🤖 AI Summary
Traditional object detectors suffer from class imbalance and label noise due to cross-entropy-based classification. To address this, we propose a detector-agnostic, end-to-end joint training framework that maps region/grid visual features into the CLIP text embedding space. Our method employs learnable class-specific text embeddings and lightweight parallel heads to jointly optimize contrastive loss (InfoNCE) and standard detection losses. This is the first work to unify vision-language contrastive supervision with object detection in a single end-to-end model, seamlessly integrating with both two-stage (e.g., Faster R-CNN) and one-stage (e.g., YOLOv11) architectures. Experiments on Pascal VOC and MS COCO demonstrate significant improvements in detection accuracy while maintaining real-time inference speed. Extensive cross-architecture and cross-dataset evaluations confirm strong robustness and consistent, substantial gains over baselines in closed-set detection performance.
📝 Abstract
Conventional object detectors rely on cross-entropy classification, which can be vulnerable to class imbalance and label noise. We propose CLIP-Joint-Detect, a simple and detector-agnostic framework that integrates CLIP-style contrastive vision-language supervision through end-to-end joint training.

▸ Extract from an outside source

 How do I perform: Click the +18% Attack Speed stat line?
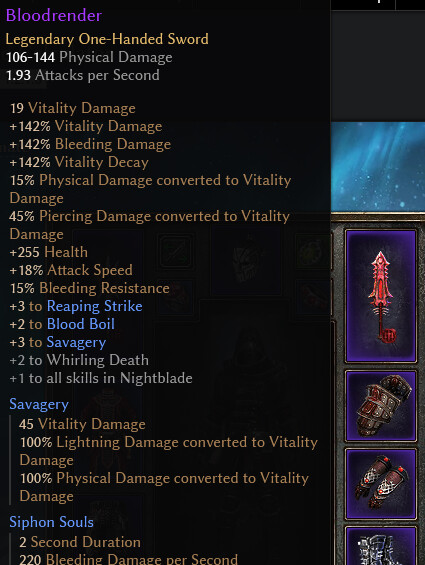[71, 270]
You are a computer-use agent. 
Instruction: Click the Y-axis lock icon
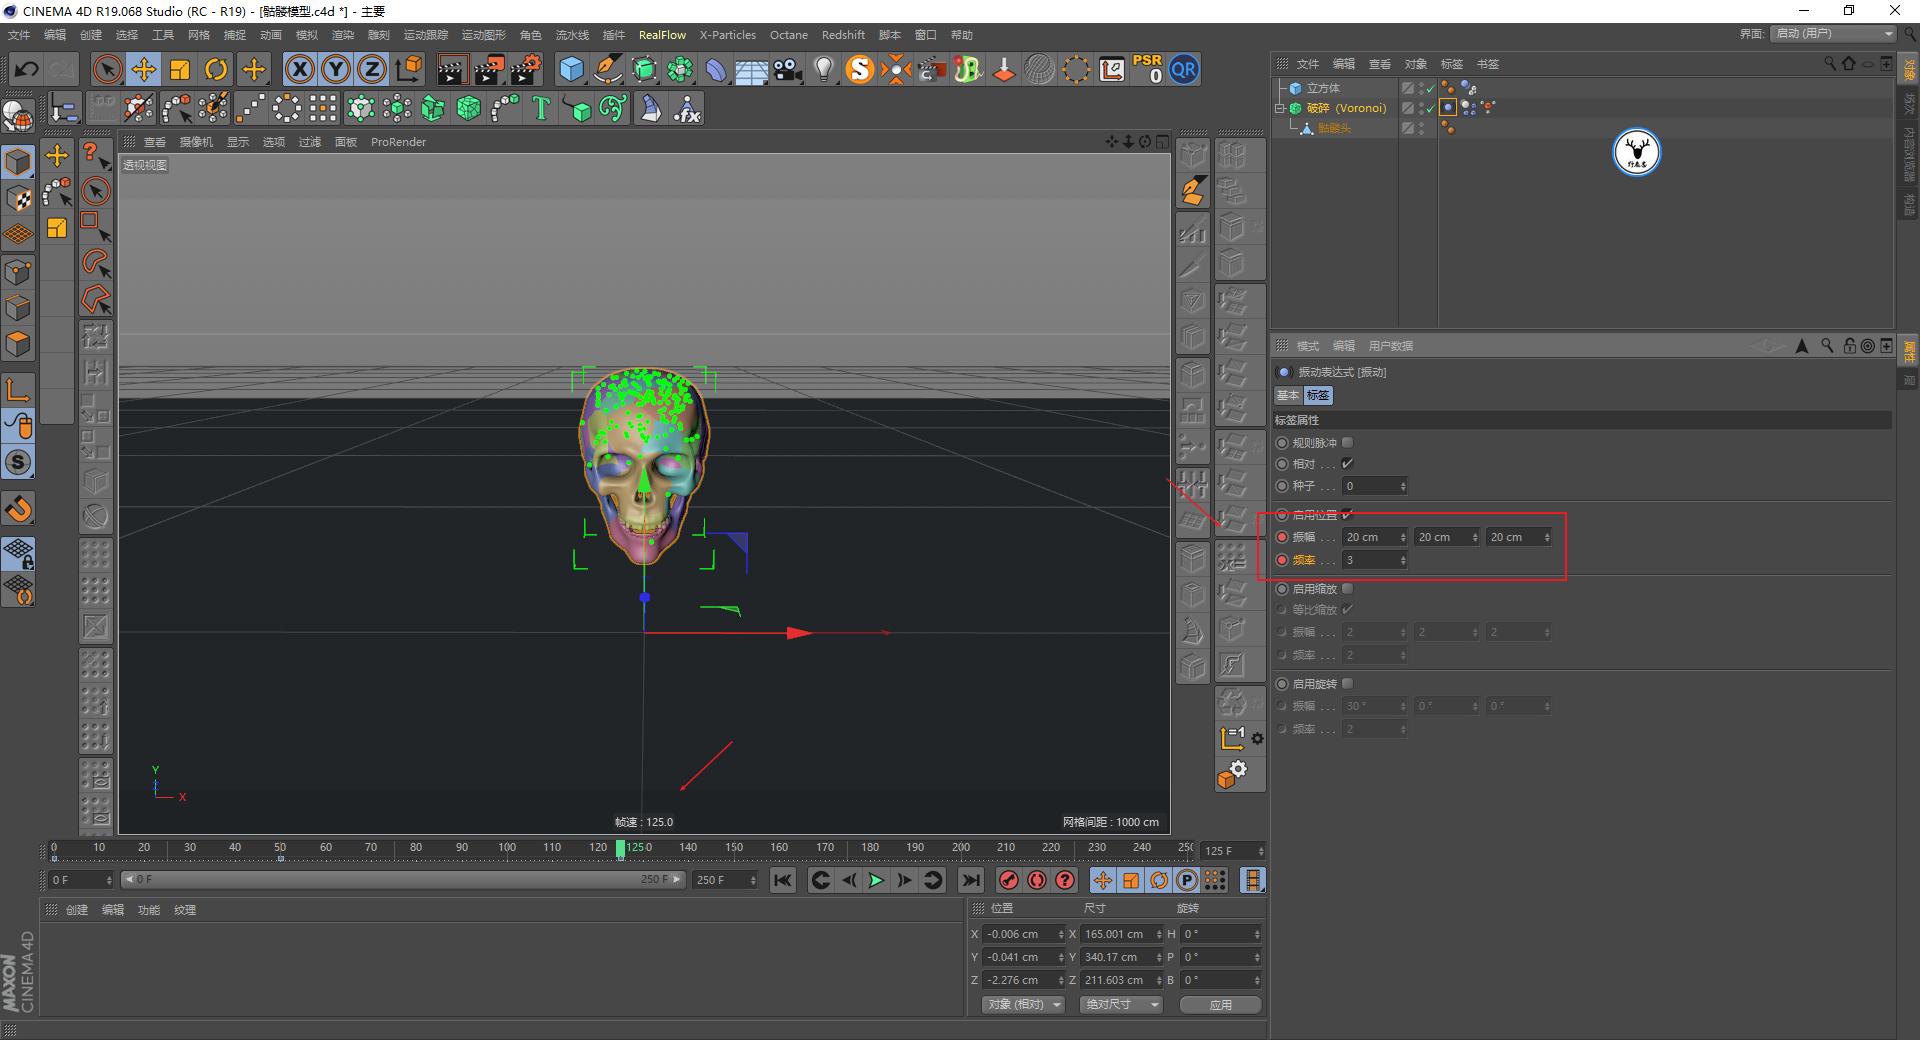tap(336, 69)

A lightweight parallel head projects region or grid features into the CLIP embedding space and aligns them with learnable class-specific text embeddings via InfoNCE contrastive loss and an auxiliary cross-entropy term, while all standard detection losses are optimized simultaneously. The approach applies seamlessly to both two-stage and one-stage architectures. We validate it on Pascal VOC 2007+2012 using Faster R-CNN and on the large-scale MS COCO 2017 benchmark using modern YOLO detectors (YOLOv11), achieving consistent and substantial improvements while preserving real-time inference speed. Extensive experiments and ablations demonstrate that joint optimization with learnable text embeddings markedly enhances closed-set detection performance across diverse architectures and datasets.